Job Description & Details
The gig is a short‑term Cloud Architect contract based in Austin, Texas. You’ll be the go‑to person for designing, migrating, and optimizing cloud workloads for a client that wants solid, production‑grade solutions without a permanent hire.
What You'll Actually Be Doing
You’ll spend most of your time mapping existing on‑prem services to a cloud provider (likely AWS or Azure), sketching out network topologies, and writing infrastructure‑as‑code templates. Expect to dive into cost‑analysis, security hardening, and performance tuning while juggling stakeholder meetings that want quick wins and a clear roadmap for long‑term scalability.
The Core Tech Stack
The role revolves around deep knowledge of cloud platforms—AWS (EC2, VPC, RDS, CloudFormation) or Azure (VMs, VNets, ARM templates). You’ll also need solid experience with IaC tools (Terraform is a must), container orchestration (Kubernetes), and a good grasp of CI/CD pipelines. The client is looking for someone who can not only spin up resources but also embed governance and cost‑control policies from day one.
Interview Expectations
- “Walk me through how you’d design a multi‑region, highly available architecture for a SaaS app handling 10k RPS.” – They want to see you break down latency, data replication, failover, and cost trade‑offs, not just list services.

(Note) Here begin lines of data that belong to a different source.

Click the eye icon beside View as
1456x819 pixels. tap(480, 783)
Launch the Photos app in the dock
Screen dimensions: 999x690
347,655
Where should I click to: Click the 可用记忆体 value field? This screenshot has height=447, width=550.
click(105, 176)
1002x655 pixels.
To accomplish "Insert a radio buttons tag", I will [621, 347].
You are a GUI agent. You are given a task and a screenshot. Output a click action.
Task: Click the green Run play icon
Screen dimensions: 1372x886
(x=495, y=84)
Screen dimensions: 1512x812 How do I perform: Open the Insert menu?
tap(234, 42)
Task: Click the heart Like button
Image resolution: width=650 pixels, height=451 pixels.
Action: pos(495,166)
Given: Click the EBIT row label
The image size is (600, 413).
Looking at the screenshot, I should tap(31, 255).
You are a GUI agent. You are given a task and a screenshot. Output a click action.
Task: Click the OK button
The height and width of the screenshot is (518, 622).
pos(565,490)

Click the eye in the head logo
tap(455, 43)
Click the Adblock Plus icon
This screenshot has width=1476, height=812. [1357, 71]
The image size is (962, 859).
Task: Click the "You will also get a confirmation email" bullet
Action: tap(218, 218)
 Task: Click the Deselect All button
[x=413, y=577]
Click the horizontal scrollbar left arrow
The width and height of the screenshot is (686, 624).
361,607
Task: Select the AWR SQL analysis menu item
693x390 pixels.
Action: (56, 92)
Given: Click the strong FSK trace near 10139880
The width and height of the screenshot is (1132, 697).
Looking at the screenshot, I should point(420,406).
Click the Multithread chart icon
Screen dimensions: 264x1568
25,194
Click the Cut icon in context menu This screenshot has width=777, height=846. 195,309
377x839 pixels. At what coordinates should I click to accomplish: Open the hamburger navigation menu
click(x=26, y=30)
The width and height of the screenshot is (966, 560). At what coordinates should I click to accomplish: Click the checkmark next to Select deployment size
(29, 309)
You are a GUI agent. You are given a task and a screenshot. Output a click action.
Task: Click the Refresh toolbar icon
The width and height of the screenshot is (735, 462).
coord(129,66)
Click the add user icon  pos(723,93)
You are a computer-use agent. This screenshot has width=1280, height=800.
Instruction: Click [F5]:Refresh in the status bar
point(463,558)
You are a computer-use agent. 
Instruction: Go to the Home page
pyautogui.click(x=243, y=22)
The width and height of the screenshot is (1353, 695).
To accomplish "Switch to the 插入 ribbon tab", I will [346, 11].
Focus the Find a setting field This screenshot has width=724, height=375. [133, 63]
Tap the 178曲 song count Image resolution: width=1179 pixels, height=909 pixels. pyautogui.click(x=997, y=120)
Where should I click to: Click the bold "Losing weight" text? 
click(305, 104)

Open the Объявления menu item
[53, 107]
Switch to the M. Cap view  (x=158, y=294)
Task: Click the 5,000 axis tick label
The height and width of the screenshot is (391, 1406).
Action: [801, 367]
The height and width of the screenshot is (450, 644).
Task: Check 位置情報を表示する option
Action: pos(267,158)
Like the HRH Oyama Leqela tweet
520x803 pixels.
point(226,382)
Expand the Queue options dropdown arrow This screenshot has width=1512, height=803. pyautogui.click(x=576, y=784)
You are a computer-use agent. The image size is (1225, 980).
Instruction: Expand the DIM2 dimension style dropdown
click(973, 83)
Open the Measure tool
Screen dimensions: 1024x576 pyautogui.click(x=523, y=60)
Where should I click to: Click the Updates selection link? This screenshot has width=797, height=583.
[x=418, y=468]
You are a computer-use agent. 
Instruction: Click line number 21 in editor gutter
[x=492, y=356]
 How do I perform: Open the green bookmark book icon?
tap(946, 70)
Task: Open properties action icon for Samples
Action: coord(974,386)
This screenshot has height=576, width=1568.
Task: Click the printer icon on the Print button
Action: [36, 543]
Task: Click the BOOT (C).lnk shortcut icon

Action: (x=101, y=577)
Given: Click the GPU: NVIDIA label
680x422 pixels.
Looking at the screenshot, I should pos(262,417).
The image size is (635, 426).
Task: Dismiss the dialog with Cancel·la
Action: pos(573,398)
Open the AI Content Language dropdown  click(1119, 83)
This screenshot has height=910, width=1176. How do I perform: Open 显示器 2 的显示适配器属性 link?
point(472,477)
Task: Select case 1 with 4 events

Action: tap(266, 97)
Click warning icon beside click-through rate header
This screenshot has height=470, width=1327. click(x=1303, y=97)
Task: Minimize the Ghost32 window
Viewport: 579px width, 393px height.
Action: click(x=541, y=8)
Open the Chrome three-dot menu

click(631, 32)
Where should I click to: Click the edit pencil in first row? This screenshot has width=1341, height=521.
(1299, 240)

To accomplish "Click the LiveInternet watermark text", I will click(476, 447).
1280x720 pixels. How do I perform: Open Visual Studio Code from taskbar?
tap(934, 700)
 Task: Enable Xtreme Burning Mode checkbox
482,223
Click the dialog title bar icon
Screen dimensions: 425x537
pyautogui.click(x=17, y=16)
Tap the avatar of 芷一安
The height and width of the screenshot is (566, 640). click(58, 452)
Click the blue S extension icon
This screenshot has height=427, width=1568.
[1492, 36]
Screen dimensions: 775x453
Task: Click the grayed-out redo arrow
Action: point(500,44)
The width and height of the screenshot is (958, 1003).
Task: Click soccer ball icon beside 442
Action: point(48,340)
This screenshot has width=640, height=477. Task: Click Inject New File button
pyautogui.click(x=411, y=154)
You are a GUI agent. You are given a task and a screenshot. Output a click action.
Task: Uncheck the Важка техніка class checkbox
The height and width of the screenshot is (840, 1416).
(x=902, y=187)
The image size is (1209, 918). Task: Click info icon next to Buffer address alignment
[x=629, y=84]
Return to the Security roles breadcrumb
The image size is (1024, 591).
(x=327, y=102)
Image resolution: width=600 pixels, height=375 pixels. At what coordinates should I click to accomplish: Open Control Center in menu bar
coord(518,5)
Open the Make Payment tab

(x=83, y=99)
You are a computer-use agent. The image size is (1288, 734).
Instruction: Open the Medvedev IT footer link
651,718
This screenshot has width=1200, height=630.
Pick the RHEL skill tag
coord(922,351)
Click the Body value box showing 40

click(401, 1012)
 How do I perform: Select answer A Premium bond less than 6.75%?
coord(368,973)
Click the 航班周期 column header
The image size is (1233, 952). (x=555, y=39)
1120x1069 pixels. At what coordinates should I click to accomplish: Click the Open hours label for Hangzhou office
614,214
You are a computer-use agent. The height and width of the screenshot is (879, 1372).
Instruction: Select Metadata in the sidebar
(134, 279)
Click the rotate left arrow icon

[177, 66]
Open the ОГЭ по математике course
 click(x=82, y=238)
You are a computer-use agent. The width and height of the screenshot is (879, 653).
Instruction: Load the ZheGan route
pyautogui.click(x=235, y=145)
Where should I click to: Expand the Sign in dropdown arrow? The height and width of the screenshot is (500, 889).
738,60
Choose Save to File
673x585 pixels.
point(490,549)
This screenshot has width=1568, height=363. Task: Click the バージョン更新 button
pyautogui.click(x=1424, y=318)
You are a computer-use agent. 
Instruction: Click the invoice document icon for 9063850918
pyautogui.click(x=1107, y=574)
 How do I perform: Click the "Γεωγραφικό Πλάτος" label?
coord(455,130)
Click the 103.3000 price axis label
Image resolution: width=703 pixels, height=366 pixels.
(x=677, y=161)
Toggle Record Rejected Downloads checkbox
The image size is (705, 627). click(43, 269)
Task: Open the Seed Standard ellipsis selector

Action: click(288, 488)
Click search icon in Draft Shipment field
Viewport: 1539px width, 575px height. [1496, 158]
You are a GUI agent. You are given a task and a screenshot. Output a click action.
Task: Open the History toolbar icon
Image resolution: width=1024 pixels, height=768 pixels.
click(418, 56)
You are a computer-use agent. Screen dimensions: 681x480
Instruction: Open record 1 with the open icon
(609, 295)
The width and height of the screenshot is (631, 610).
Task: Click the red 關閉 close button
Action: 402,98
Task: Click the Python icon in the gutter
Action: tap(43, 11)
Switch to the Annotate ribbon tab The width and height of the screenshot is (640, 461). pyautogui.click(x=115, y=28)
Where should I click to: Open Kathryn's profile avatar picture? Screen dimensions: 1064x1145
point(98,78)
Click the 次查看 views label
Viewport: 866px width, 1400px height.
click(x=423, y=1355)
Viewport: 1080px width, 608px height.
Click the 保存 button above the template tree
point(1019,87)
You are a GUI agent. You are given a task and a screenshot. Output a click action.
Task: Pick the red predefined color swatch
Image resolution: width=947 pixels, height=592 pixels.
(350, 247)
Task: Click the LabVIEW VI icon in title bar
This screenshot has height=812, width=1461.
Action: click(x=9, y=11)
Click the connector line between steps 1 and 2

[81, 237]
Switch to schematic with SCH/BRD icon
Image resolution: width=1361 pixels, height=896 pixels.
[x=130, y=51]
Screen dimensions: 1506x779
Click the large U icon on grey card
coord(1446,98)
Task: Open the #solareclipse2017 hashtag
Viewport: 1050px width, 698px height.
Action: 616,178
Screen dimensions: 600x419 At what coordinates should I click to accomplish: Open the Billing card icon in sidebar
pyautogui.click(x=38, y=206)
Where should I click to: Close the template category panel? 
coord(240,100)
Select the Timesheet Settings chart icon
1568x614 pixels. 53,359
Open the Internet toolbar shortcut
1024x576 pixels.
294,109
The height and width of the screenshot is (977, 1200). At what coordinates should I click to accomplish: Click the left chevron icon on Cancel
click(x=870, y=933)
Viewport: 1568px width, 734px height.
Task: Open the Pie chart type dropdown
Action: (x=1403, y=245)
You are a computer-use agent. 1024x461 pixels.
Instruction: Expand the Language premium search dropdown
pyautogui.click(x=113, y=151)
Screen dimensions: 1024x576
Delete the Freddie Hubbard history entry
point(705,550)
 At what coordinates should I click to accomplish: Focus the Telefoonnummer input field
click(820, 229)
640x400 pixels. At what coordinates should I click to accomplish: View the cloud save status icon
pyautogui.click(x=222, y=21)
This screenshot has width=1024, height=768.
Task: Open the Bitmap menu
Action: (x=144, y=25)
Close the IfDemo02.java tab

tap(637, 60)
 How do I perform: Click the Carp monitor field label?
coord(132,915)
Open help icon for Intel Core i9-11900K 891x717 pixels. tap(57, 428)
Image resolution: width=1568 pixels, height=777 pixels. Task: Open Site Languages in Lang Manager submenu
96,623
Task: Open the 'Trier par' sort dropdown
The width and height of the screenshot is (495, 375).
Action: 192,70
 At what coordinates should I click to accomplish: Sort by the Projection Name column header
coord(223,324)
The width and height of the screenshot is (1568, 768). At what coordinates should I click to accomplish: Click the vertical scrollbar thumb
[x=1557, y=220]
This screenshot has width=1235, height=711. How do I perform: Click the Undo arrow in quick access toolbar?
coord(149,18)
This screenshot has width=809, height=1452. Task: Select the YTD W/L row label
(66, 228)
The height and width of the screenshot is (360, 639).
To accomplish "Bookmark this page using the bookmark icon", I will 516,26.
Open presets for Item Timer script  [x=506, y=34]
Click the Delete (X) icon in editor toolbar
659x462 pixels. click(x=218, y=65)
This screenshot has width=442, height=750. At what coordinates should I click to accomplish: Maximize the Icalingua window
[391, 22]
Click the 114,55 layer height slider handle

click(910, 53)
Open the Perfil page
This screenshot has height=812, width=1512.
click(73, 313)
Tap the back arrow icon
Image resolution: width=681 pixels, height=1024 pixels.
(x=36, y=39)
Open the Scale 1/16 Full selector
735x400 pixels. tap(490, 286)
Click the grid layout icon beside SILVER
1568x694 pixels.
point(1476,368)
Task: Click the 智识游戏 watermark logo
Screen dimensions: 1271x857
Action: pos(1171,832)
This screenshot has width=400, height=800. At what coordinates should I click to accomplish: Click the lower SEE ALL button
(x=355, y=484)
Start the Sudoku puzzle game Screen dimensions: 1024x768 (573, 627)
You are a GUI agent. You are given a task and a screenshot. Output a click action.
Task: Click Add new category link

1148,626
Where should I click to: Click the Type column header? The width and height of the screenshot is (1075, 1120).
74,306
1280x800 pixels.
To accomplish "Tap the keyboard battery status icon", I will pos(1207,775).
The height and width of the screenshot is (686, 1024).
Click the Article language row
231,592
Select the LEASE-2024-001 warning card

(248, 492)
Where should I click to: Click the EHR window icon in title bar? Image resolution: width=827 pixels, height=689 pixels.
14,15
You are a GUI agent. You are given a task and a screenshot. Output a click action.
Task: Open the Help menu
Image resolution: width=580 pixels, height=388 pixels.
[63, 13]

- “Explain a situation where you had to refactor a monolithic app into microservices on the cloud. What were the biggest pitfalls?” – The hiring manager is probing your practical migration experience, especially around data consistency, network latency, and operational monitoring.
Application Advice
Tailor your resume to shout out “Cloud Architecture”, “AWS/Azure”, “Terraform”, “Kubernetes”, and “cost optimization”. Highlight any contracts where you delivered end‑to‑end cloud migrations within tight timelines—those keywords will get past the ATS. If you’ve worked on projects within the Austin metro area, surface that detail; the client explicitly wants local talent.